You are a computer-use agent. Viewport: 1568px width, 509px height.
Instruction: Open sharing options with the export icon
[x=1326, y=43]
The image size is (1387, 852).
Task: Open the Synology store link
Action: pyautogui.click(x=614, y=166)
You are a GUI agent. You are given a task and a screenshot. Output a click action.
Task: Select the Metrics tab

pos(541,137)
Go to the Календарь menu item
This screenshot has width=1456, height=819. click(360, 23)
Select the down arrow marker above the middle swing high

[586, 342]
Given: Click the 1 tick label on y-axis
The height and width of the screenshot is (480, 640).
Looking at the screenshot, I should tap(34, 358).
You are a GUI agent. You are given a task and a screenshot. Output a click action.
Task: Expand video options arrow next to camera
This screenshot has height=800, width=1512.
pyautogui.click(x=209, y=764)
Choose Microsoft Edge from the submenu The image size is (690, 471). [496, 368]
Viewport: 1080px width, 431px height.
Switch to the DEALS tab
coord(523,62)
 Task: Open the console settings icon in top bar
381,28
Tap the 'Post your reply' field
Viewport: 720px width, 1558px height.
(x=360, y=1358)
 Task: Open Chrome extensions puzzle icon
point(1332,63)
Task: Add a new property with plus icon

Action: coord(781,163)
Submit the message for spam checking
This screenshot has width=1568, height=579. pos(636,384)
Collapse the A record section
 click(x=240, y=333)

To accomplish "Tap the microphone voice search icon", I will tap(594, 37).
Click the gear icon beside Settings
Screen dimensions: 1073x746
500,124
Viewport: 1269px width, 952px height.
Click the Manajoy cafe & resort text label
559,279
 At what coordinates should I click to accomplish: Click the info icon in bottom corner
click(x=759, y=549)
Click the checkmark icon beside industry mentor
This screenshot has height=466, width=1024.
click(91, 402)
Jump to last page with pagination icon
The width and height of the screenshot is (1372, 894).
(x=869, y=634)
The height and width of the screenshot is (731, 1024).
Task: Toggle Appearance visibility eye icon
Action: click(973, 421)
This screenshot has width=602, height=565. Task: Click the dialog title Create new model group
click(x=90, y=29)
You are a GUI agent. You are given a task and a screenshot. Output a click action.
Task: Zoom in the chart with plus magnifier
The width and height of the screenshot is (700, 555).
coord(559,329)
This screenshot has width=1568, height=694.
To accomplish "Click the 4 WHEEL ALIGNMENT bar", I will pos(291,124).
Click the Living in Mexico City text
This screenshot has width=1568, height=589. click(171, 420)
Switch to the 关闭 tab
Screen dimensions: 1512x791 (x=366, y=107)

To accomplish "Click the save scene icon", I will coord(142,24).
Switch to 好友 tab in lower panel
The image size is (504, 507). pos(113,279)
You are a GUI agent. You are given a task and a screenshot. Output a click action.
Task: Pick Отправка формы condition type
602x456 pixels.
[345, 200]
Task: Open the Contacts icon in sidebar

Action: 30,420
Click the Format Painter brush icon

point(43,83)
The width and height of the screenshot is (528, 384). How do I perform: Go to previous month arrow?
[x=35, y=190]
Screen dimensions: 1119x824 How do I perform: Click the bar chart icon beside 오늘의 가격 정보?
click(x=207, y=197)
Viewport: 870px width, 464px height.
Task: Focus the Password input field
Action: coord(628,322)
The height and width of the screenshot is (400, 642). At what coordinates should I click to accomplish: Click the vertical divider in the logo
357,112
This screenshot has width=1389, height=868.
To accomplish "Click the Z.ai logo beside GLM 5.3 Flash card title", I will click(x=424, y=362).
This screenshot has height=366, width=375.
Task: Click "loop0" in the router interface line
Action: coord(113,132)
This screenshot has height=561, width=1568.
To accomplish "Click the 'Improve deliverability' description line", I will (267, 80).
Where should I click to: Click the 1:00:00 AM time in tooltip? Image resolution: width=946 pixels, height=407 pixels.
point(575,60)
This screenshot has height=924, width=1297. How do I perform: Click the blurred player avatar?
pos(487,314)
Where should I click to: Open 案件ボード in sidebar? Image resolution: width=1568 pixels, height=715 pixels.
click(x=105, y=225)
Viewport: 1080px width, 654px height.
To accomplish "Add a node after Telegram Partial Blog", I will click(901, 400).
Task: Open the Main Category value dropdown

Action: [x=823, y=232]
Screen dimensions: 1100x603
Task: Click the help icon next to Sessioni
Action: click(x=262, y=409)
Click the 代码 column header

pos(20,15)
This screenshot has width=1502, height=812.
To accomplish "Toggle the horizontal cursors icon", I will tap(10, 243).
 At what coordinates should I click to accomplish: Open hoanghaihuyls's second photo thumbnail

▶ **Work item**
The whole set of records needs to be written out exactly.

▶ **Answer below**
You are a computer-use agent. Viewport: 1568px width, 509px height.
Instruction: Open sharing options with the export icon
[x=1326, y=43]
The image size is (1387, 852).
Task: Open the Synology store link
Action: pyautogui.click(x=614, y=166)
You are a GUI agent. You are given a task and a screenshot. Output a click action.
Task: Select the Metrics tab

pos(541,137)
Go to the Календарь menu item
This screenshot has width=1456, height=819. click(360, 23)
Select the down arrow marker above the middle swing high

[586, 342]
Given: Click the 1 tick label on y-axis
The height and width of the screenshot is (480, 640).
Looking at the screenshot, I should tap(34, 358).
You are a GUI agent. You are given a task and a screenshot. Output a click action.
Task: Expand video options arrow next to camera
This screenshot has height=800, width=1512.
pyautogui.click(x=209, y=764)
Choose Microsoft Edge from the submenu The image size is (690, 471). [496, 368]
Viewport: 1080px width, 431px height.
Switch to the DEALS tab
coord(523,62)
 Task: Open the console settings icon in top bar
381,28
Tap the 'Post your reply' field
Viewport: 720px width, 1558px height.
(x=360, y=1358)
 Task: Open Chrome extensions puzzle icon
point(1332,63)
Task: Add a new property with plus icon

Action: coord(781,163)
Submit the message for spam checking
This screenshot has width=1568, height=579. pos(636,384)
Collapse the A record section
 click(x=240, y=333)

To accomplish "Tap the microphone voice search icon", I will tap(594, 37).
Click the gear icon beside Settings
Screen dimensions: 1073x746
500,124
Viewport: 1269px width, 952px height.
Click the Manajoy cafe & resort text label
559,279
 At what coordinates should I click to accomplish: Click the info icon in bottom corner
click(x=759, y=549)
Click the checkmark icon beside industry mentor
This screenshot has height=466, width=1024.
click(91, 402)
Jump to last page with pagination icon
The width and height of the screenshot is (1372, 894).
(x=869, y=634)
The height and width of the screenshot is (731, 1024).
Task: Toggle Appearance visibility eye icon
Action: click(973, 421)
This screenshot has width=602, height=565. Task: Click the dialog title Create new model group
click(x=90, y=29)
You are a GUI agent. You are given a task and a screenshot. Output a click action.
Task: Zoom in the chart with plus magnifier
The width and height of the screenshot is (700, 555).
coord(559,329)
This screenshot has width=1568, height=694.
To accomplish "Click the 4 WHEEL ALIGNMENT bar", I will pos(291,124).
Click the Living in Mexico City text
This screenshot has width=1568, height=589. click(171, 420)
Switch to the 关闭 tab
Screen dimensions: 1512x791 (x=366, y=107)

To accomplish "Click the save scene icon", I will coord(142,24).
Switch to 好友 tab in lower panel
The image size is (504, 507). pos(113,279)
You are a GUI agent. You are given a task and a screenshot. Output a click action.
Task: Pick Отправка формы condition type
602x456 pixels.
[345, 200]
Task: Open the Contacts icon in sidebar

Action: 30,420
Click the Format Painter brush icon

point(43,83)
The width and height of the screenshot is (528, 384). How do I perform: Go to previous month arrow?
[x=35, y=190]
Screen dimensions: 1119x824 How do I perform: Click the bar chart icon beside 오늘의 가격 정보?
click(x=207, y=197)
Viewport: 870px width, 464px height.
Task: Focus the Password input field
Action: coord(628,322)
The height and width of the screenshot is (400, 642). At what coordinates should I click to accomplish: Click the vertical divider in the logo
357,112
This screenshot has width=1389, height=868.
To accomplish "Click the Z.ai logo beside GLM 5.3 Flash card title", I will click(x=424, y=362).
This screenshot has height=366, width=375.
Task: Click "loop0" in the router interface line
Action: coord(113,132)
This screenshot has height=561, width=1568.
To accomplish "Click the 'Improve deliverability' description line", I will (267, 80).
Where should I click to: Click the 1:00:00 AM time in tooltip? Image resolution: width=946 pixels, height=407 pixels.
point(575,60)
This screenshot has height=924, width=1297. How do I perform: Click the blurred player avatar?
pos(487,314)
Where should I click to: Open 案件ボード in sidebar? Image resolution: width=1568 pixels, height=715 pixels.
click(x=105, y=225)
Viewport: 1080px width, 654px height.
To accomplish "Add a node after Telegram Partial Blog", I will click(901, 400).
Task: Open the Main Category value dropdown

Action: [x=823, y=232]
Screen dimensions: 1100x603
Task: Click the help icon next to Sessioni
Action: click(x=262, y=409)
Click the 代码 column header

pos(20,15)
This screenshot has width=1502, height=812.
To accomplish "Toggle the horizontal cursors icon", I will tap(10, 243).
 At what coordinates should I click to accomplish: Open hoanghaihuyls's second photo thumbnail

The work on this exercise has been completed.